Source : Vivre la fin des temps par Slavoj Žižek, éditions Flammarion, collection Bibliothèque des savoirs.
S’il exista jamais
un exemple d’architecture dans lequel prédomina la fonction symbolique, ce fut
en Albanie communiste où le leader, Enver Hodja, obsédé par l’idée de protéger
le pays des invasions étrangères, ordonna la construction de plus de dix mille
petits bunkers en forme de champignon, la plupart ayant six mètres de diamètre,
sur tout le territoire de l’Albanie, pays le plus pauvre d’Europe avec un
million et demi d’habitants.
Bien entendu, la
fonction des bunkers n’était ni réelle (comme moyens de défense militaire, ils
ne valaient rien), ni imaginaires : ils ne furent certes pas construits
pour le plaisir de ceux qui devaient s’y retrancher ; leur construction
fut décidée pour un motif purement symbolique : témoigner de la
détermination de l’Albanie à se défendre à tout prix.
Dans son court
roman, La Pyramide (1992), Ismaïl Kadaré étaye cette fonction symbolique
par une fonction réelle. Au début, le pharaon Chéops déclare à ses conseillers
qu’il n’entend pas se faire construire une pyramide comme ses prédécesseurs.

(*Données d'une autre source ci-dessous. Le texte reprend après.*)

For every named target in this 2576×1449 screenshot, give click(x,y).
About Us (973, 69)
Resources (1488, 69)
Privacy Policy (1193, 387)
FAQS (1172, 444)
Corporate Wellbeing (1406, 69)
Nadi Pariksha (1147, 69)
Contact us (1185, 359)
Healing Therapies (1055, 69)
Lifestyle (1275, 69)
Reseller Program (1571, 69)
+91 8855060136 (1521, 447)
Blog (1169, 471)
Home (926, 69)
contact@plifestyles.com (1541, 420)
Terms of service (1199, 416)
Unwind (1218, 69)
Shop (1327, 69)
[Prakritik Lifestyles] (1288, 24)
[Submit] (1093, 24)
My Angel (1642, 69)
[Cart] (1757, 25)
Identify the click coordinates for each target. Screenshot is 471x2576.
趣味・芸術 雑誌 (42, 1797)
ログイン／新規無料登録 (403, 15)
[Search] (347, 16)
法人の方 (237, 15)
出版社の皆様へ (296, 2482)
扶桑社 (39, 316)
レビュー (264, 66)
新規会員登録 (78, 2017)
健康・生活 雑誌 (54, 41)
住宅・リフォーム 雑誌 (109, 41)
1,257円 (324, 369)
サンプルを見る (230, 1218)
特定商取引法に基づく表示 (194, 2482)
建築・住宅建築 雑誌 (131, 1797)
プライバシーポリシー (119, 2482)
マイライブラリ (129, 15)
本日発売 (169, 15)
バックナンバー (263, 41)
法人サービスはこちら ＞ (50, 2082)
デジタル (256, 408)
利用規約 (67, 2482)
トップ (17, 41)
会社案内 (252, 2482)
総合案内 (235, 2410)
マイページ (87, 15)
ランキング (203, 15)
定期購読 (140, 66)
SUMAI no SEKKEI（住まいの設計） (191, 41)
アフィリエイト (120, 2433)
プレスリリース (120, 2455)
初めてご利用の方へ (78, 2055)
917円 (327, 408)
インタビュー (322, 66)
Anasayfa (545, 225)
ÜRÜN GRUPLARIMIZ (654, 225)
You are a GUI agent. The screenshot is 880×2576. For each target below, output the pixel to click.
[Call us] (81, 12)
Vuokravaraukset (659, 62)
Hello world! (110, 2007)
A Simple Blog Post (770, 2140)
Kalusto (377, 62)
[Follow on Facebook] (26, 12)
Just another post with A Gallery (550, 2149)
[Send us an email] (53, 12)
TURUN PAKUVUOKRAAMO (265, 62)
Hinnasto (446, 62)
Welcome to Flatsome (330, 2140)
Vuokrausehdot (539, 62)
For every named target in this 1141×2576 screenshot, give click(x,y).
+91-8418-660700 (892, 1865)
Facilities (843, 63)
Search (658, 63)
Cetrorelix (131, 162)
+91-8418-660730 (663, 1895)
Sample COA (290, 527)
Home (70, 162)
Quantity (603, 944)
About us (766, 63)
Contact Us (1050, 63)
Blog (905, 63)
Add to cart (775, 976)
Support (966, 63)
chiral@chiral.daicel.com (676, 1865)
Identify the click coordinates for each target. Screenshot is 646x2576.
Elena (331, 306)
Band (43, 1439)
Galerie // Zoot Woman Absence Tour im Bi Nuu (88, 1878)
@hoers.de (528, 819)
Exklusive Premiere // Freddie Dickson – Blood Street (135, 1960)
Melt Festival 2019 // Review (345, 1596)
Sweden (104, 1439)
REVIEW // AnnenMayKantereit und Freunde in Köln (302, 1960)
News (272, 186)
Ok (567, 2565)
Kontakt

Alarmés par cette annonce, les conseillers font remarquer que l’érection d’une
pyramide serait cruciale pour préserver une autorité ; quelques
générations auparavant, la prospérité a accru l’indépendance du peuple, qui a
commencé à douter de l’autorité du pharaon et à y résister.
Lorsque Chéops
décrète qu’il faut enrayer la prospérité du pays, les conseillers examinent les
diverses options qui permettraient d’atteindre cet objectif (partir en guerre
contre les pays voisins, provoquer artificiellement une catastrophe naturelle,
par exemple en détournant le cours du Nil, ce qui ruinerait l’agriculture),
mais toutes ces options sont rejetées pour leur trop grande dangerosité ;
si l’Égypte sortait vaincue de la guerre, le pharaon lui-même et son élite risqueraient
de perdre le pouvoir ; une catastrophe pseudo-naturelle pourrait révéler
l’incapacité des instances dirigeantes à contrôler la situation, ce qui
engendrerait le chaos.
Les conseillers en
viennent donc à l’idée de construire une pyramide d’une grandeur telle que son
chantier mobilisera toutes les ressources du pays et compromettra sa
prospérité ; cette sape des énergies de la population aura pour effet que
tout le monde se tiendra tranquille. La conduite du projet place le pays en
état d’urgence pendant deux décennies, tandis que la police secrète du
pharaon s’emploie à découvrir des plans de sabotage et à organiser des rafles
dignes de l’époque stalinienne, des confessions publiques et des exécutions.
Le roman se termine sur un rapport expliquant comment l’ingénieuse et sage idée du pharaon fut mise en pratique dans les siècles suivants, jusqu’à l’époque contemporaine, la palme de l’originalité revenant à l’Albanie où, au lieu d’une grande pyramide, des milliers de petits bunkers firent l’affaire.